--- START ---
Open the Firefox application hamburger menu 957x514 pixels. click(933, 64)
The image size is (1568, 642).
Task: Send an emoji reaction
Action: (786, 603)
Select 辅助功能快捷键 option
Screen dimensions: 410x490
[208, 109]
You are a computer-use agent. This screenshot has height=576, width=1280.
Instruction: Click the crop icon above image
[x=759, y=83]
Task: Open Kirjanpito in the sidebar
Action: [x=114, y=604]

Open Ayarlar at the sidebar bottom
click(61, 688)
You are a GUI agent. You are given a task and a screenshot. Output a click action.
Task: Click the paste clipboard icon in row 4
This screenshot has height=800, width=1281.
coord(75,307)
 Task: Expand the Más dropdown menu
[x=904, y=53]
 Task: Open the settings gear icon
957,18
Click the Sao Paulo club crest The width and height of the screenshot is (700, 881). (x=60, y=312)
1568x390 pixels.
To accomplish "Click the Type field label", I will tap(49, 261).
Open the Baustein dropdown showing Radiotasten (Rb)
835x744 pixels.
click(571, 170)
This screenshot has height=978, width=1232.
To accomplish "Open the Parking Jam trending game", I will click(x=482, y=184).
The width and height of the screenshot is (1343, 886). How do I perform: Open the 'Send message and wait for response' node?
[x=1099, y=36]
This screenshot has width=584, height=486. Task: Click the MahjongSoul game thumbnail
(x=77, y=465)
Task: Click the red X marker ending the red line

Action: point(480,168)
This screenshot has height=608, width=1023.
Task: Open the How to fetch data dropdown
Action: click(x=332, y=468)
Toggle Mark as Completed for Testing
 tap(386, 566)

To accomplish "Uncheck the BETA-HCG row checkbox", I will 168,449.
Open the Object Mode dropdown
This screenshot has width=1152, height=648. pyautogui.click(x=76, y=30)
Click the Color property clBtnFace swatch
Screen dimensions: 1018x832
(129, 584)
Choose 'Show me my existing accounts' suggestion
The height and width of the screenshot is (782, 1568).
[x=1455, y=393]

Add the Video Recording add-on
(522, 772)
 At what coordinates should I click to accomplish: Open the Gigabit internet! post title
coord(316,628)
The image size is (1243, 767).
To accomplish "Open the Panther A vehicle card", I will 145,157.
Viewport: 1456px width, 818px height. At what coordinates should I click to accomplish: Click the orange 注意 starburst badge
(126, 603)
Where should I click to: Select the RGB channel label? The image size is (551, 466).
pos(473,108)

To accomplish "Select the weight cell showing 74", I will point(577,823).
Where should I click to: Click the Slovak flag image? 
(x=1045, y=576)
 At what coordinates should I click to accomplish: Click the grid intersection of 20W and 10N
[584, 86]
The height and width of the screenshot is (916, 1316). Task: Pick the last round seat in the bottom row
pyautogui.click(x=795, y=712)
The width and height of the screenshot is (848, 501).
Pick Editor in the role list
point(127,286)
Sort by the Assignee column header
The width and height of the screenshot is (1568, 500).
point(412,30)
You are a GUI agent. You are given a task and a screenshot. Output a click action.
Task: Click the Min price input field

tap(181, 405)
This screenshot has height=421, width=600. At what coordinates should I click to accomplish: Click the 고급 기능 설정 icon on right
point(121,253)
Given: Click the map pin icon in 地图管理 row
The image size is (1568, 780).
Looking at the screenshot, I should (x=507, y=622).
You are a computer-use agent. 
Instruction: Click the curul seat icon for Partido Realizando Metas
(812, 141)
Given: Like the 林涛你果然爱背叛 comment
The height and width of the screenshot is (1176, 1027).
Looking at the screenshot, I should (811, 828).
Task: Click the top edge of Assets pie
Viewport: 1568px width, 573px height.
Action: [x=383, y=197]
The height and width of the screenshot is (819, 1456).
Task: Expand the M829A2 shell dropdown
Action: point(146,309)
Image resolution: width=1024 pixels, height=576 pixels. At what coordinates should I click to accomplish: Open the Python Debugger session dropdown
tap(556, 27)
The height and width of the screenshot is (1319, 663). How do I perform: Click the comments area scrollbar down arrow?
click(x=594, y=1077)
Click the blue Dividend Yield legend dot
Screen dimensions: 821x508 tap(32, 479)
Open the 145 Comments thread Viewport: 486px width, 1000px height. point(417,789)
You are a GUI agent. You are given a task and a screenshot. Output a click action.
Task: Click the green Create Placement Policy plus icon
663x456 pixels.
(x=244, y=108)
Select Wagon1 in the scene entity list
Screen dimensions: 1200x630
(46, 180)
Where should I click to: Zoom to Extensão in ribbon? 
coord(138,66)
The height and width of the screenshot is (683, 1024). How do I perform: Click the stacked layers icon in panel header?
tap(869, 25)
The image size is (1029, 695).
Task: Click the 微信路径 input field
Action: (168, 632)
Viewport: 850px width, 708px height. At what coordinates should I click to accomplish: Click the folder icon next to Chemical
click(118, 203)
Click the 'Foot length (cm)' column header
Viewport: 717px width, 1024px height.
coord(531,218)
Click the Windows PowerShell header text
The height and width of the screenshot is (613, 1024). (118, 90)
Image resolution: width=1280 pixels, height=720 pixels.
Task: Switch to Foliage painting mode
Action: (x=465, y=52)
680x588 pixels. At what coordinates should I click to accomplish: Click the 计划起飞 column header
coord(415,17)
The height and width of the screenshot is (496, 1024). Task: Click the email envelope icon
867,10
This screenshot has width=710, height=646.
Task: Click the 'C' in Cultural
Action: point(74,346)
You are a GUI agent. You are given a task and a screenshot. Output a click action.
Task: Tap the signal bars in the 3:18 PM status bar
--- END ---
## What you are asked to do:
Search the data above for lines holding "will" and copy each of them.

## Output of the task:
To accomplish "Click the Type field label", I will tap(49, 261).
To accomplish "Open the Parking Jam trending game", I will click(x=482, y=184).
To accomplish "Uncheck the BETA-HCG row checkbox", I will 168,449.
To accomplish "Open the Panther A vehicle card", I will 145,157.
To accomplish "Select the weight cell showing 74", I will point(577,823).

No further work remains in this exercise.